Komite Inspeksi (IC) terdiri dari 6 anggota Dewan Direktur. Para anggota IC berotasi tiap 2 tahun, dan anggota-anggota Dewan terkadang juga berubah-ubah. Pernah pada pertengahan 2001, 4 dari 6 posisi IC lowong karena masa tugas para anggota Dewan telah berakhir. Keanggotaan yang tidak stabil ini dapat mengganggu proses karena menimbulkan kesenjangan waktu dan tidak memberi kesempatan bagi pembelajaran kelembagaan.
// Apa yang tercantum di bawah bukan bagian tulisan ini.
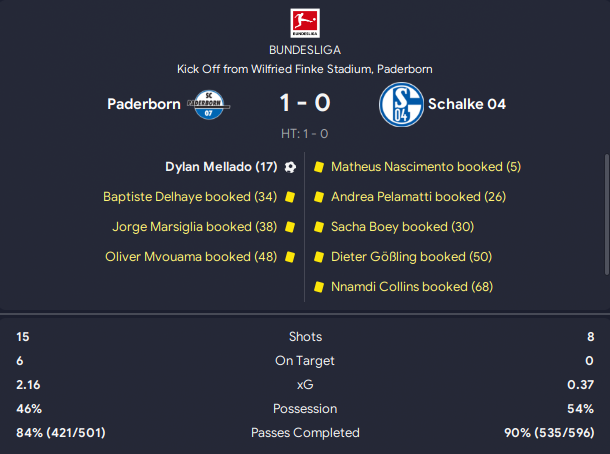Click the Possession statistic row label
Image resolution: width=610 pixels, height=454 pixels.
(x=305, y=409)
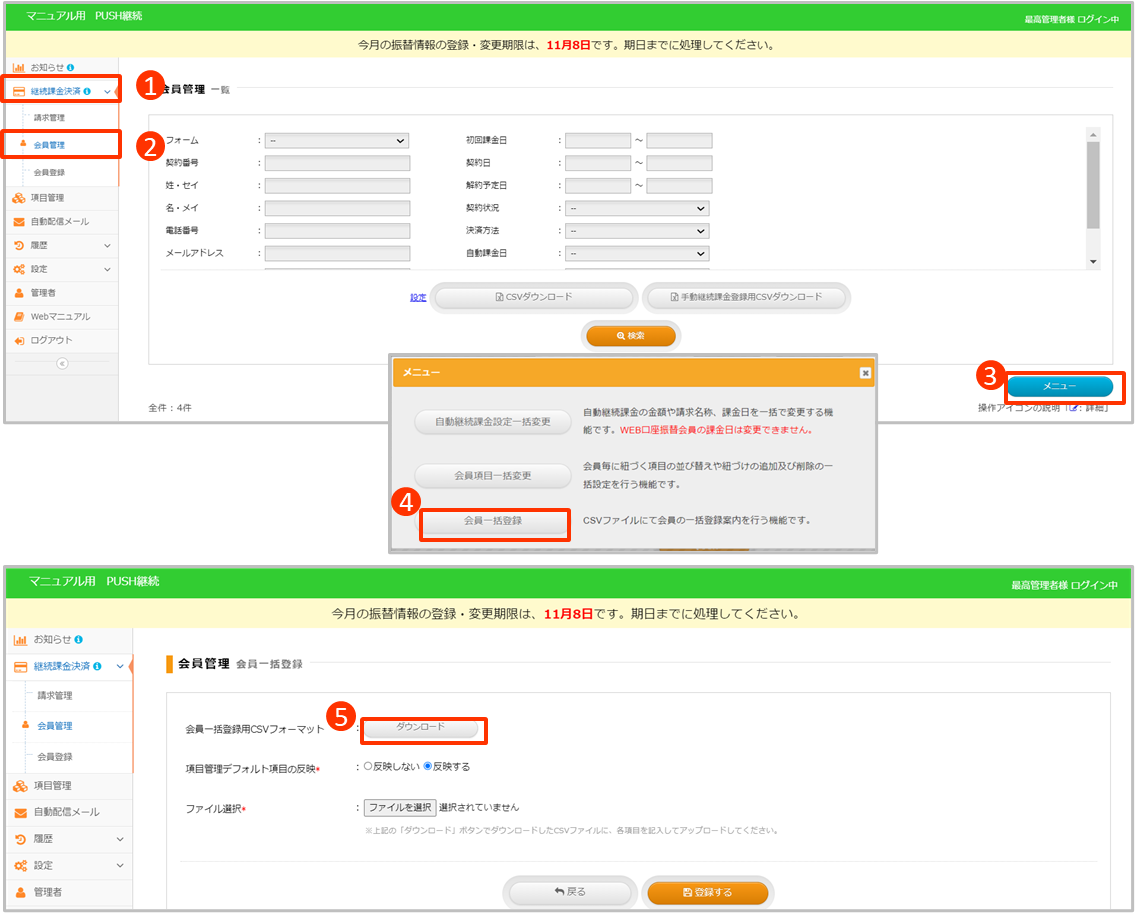Click the ファイルを選択 file chooser button

399,807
Selain itu, karena IC selalu berotasi dan karena para anggota Dewan sudah terlalu banyak pekerjaan, menjadi Komite Inspeksi hanya menjadi sebagian kecil dari seluruh kesibukan mereka. Terakhir, ada potensi konflik kepentingan antara peran para anggota Dewan untuk menyetujui pemberian pinjaman dan mewakili negara mereka berhadapan dengan peran mereka untuk menyetujui dan mengkaji klaim terhadap proyek yang sama, dan untuk mengawasi Manajemen.
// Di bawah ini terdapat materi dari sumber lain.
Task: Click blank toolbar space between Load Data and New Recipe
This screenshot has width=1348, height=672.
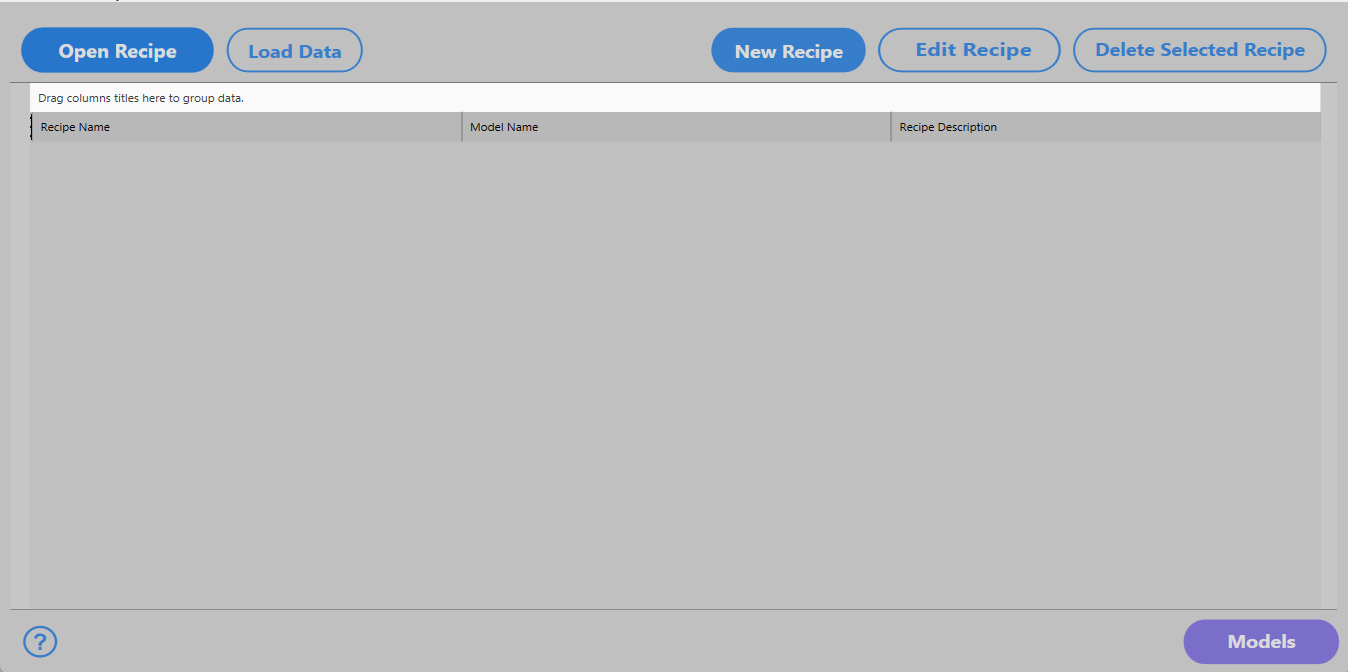Action: (535, 51)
Ada beberapa masalah dengan sistem yang ada sekarang apabila Panel Inspeksi terdiri dari anggota-anggota yang dipilih dari Kelompok Pakar Independen untuk tiap-tiap penyelidikan. Pertama, para anggota panel tidak mempunyai cukup waktu untuk benar-benar memahami pekerjaan Fungsi Inspeksi sebelum melakukan penyelidikan. Karena tiap klaim kemungkinan dikaji oleh anggota panel baru, tidak ada kesinambungan atau pembelajaran dari antara satu klaim dengan klaim lainnya. Selain itu, tidak ada kapasitas kelembagaan untuk mengangkat dan menjelaskan fungsi panel dalam lingkungan ADB atau kepada komunitas di luar. Hal ini sangat penting karena begitu kompleksnya Fungsi ini. Tanpa keanggotaan yang stabil, sulit bagi pihak luar maupun staf ADB untuk mempercayai Panel. Terakhir, akan sulit menemukan anggota kelompok pakar yang dapat meluangkan waktu untuk melakukan penyelidikan berdasarkan pemberitahuan dalam waktu singkat. Pembentukan Panel Inspeksi untuk kasus pertama inspeksi ADB, proyek Samut Prakarn di Thailand, sudah mengalami masalah untuk menemukan panelis dalam jangka waktu yang wajar.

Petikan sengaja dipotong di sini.